### Work request
Set down the following records exactly, starting at the line that contains "Describe the element at coordinates (564, 221)" and stopping after the line that contains "tag-label: Payout Ratio"; omit the pictures.

### Data section
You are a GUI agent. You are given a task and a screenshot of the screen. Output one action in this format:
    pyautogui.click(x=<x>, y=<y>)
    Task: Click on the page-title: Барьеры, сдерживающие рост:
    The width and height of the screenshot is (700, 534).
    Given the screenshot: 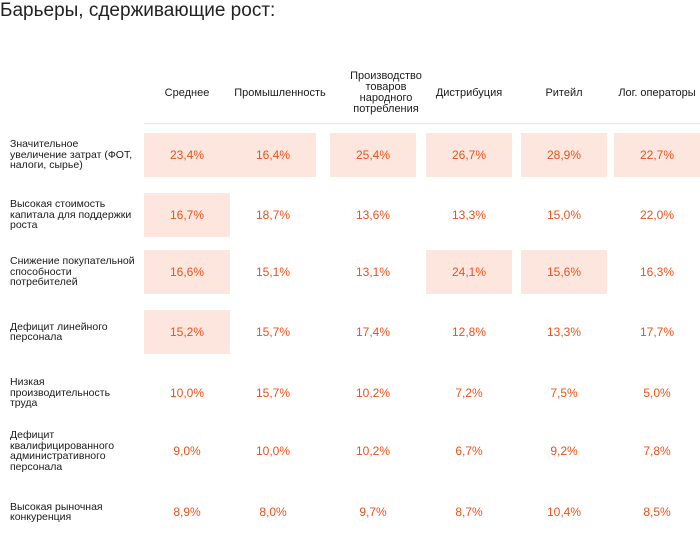 What is the action you would take?
    pyautogui.click(x=138, y=10)
    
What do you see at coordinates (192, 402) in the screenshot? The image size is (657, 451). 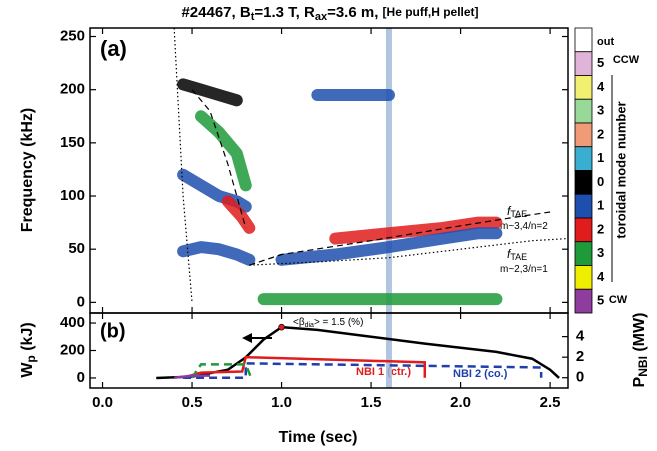 I see `x-tick-label: 0.5` at bounding box center [192, 402].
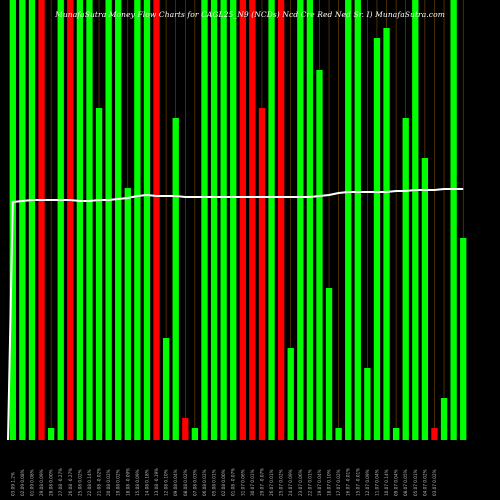 This screenshot has height=500, width=500. Describe the element at coordinates (138, 482) in the screenshot. I see `x-tick-label: 15.08 0.09%` at that location.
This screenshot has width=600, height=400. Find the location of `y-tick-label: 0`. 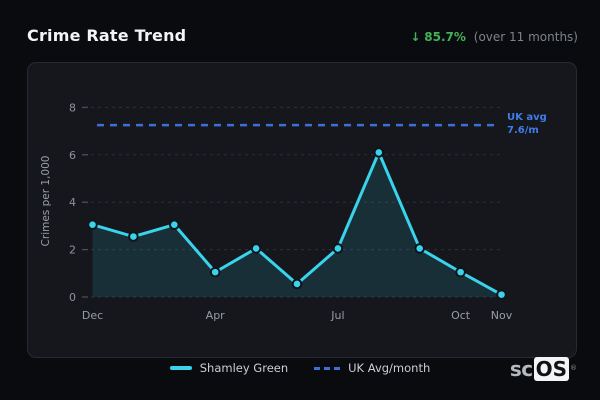

y-tick-label: 0 is located at coordinates (72, 298).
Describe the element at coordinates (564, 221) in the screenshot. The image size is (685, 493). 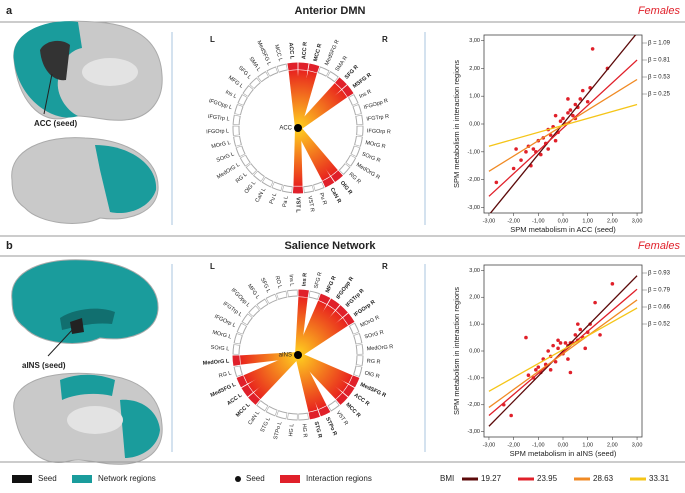
I see `x-tick-label: 0,00` at that location.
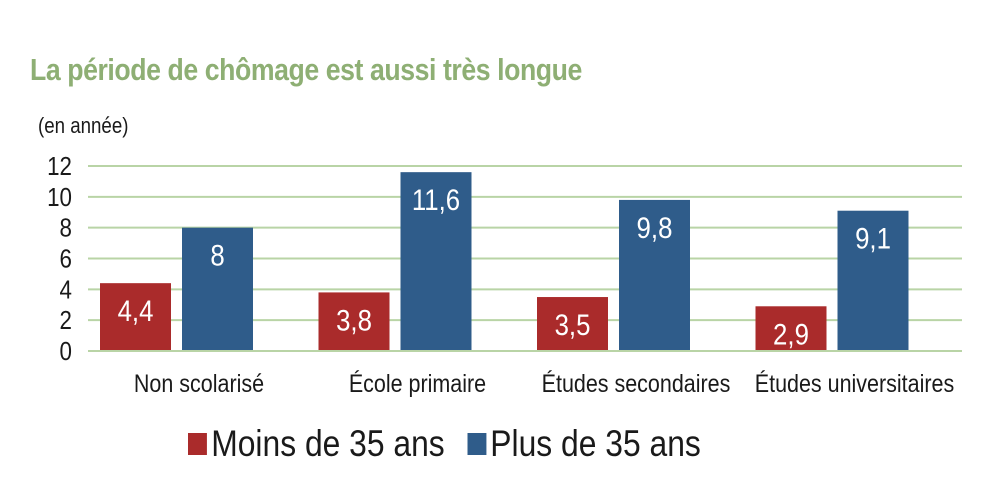  Describe the element at coordinates (66, 260) in the screenshot. I see `y-tick-label: 6` at that location.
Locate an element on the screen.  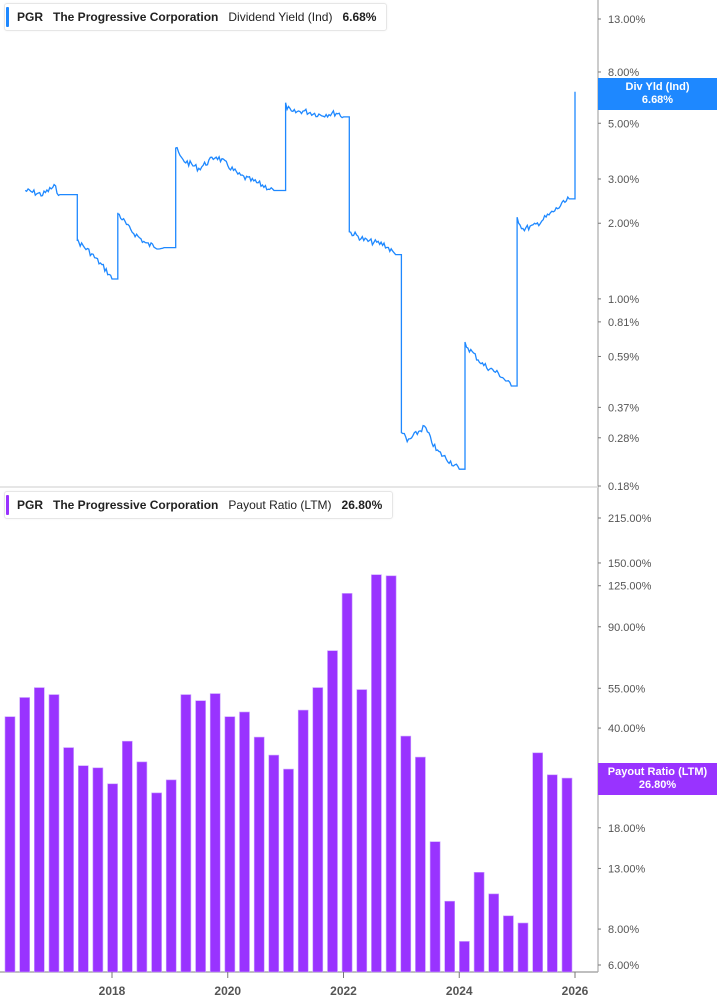
tag-label: Payout Ratio (LTM) is located at coordinates (658, 772).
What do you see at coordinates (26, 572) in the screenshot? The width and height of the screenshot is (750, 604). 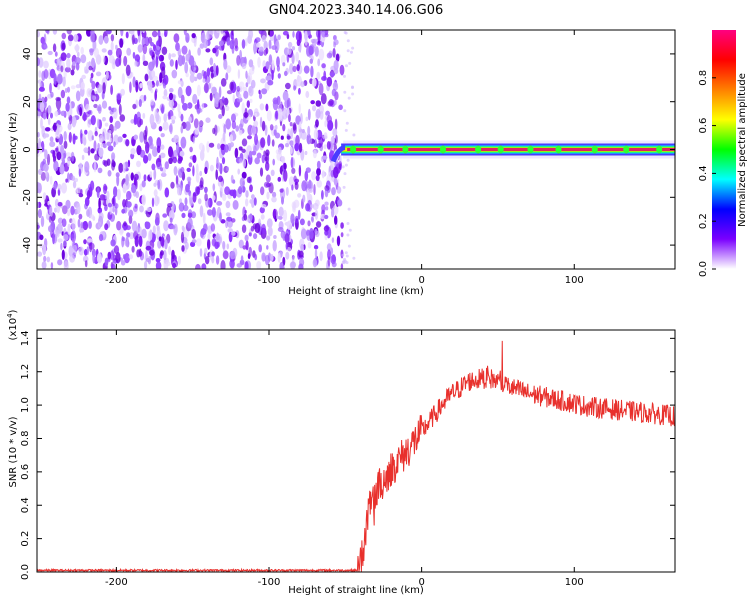 I see `snr-y-tick-0: 0.0` at bounding box center [26, 572].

### Solution
Describe the element at coordinates (564, 221) in the screenshot. The image size is (685, 493). 
I see `x-tick-label: 0,00` at that location.
  Describe the element at coordinates (66, 260) in the screenshot. I see `y-tick-label: 6` at that location.
Locate an element on the screen.  
tag-label: Payout Ratio (LTM) is located at coordinates (658, 772).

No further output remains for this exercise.